Saturn's moon Titan has odd clouds forming downwind of its lakes—apparently much like clouds seen near North America's Great Lakes, scientists said Monday.
The clouds appear to form from liquid evaporating from the lakes, which then recondense over land, said Mike Brown, a planetary astronomer at the California Institute of Technology.
Near the Great Lakes, similar ribbons of clouds called lake effect clouds form downwind on cold winter days, according to data from NASA's Cassini orbiter.
"Titan is like Buffalo, [New York], without the Bills," Brown quipped.
(Related: "Huge Space Lake Confirmed on Saturn's Moon Titan" [July 31, 2008].)
Scientists have long been interested in a cloud cap above Titan's north pole.
The cloud cap's main layer sits about 40 to 50 kilometers (about 25 to 30 miles) above the moon's surface.

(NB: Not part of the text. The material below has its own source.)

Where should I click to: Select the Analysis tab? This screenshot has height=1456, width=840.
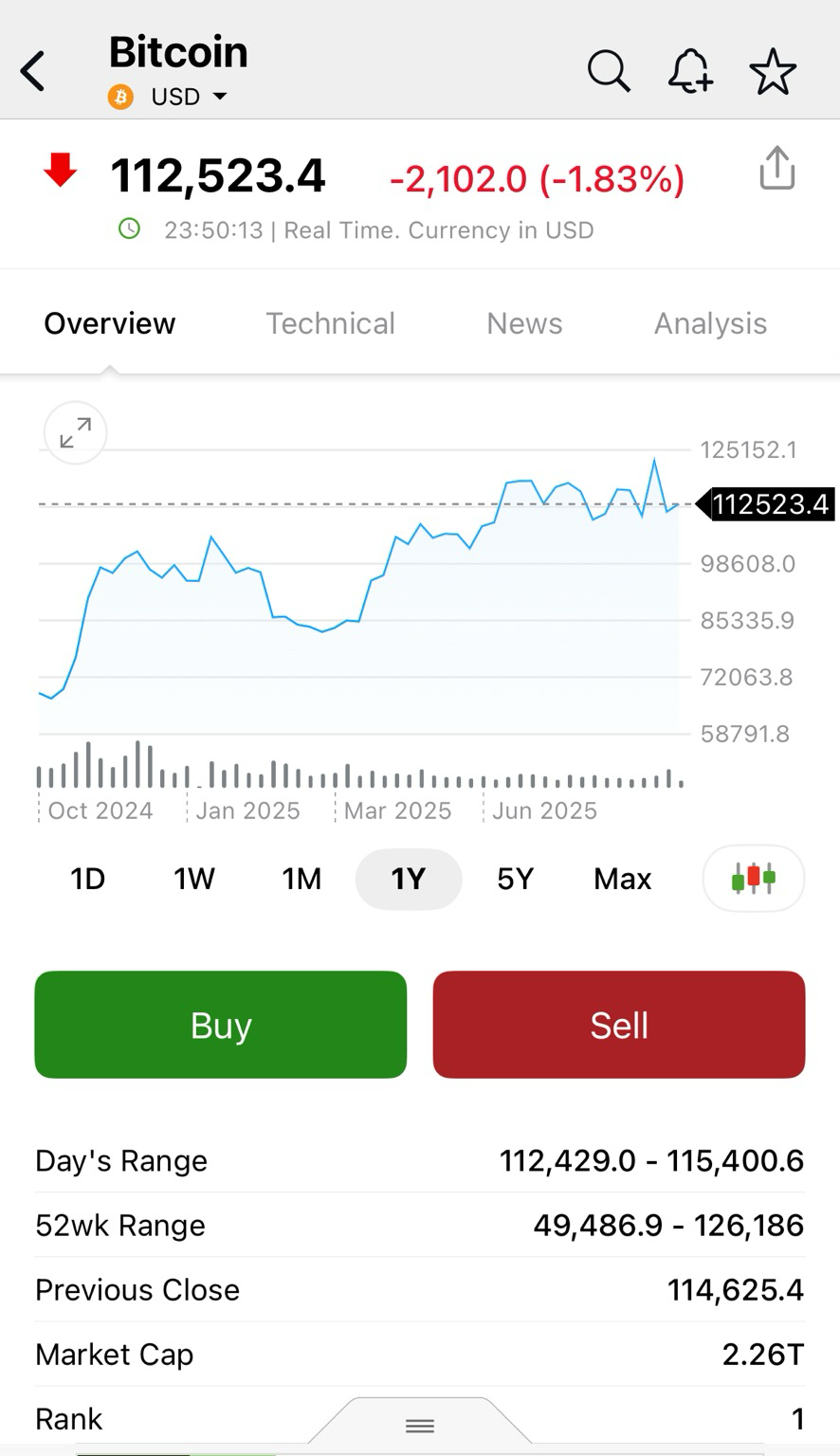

But recent measurements have found another cloud layer—apparently made of the chemical compound methane—about about 6 to 12 miles (10 to 20 kilometers) below that.

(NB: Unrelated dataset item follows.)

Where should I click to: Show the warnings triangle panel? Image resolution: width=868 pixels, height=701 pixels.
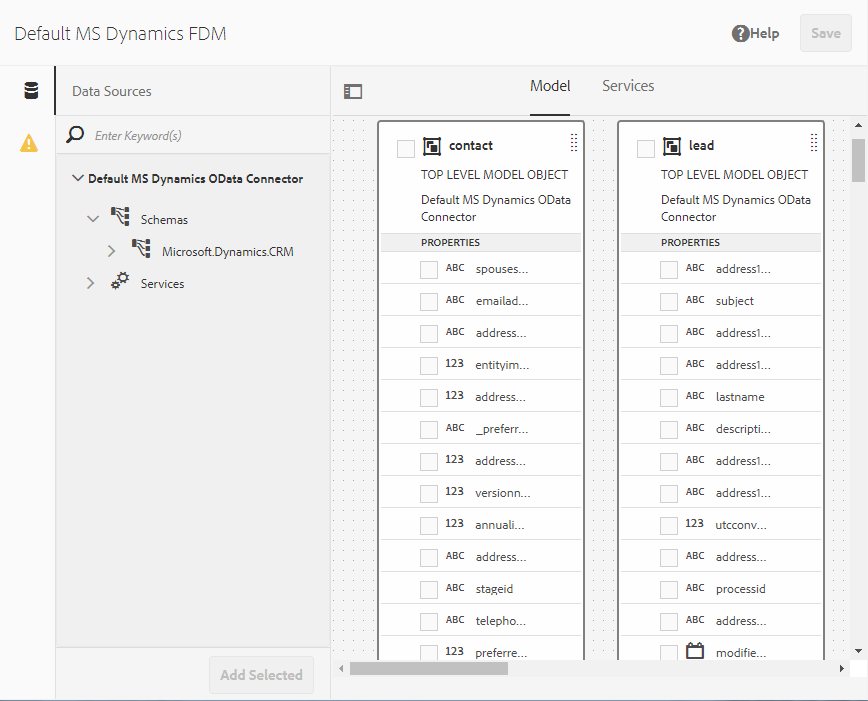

"If you look closely at [these] clouds, you see knots and streaks in them," Brown said at an American Geophysical Union meeting in San Francisco.
"They change very rapidly."
Plausible Explanation
In addition to observing lake effect cloud shapes on Titan, Brown noticed that the supposed lake effect clouds only occur downwind of a high-latitude region known to have large lakes.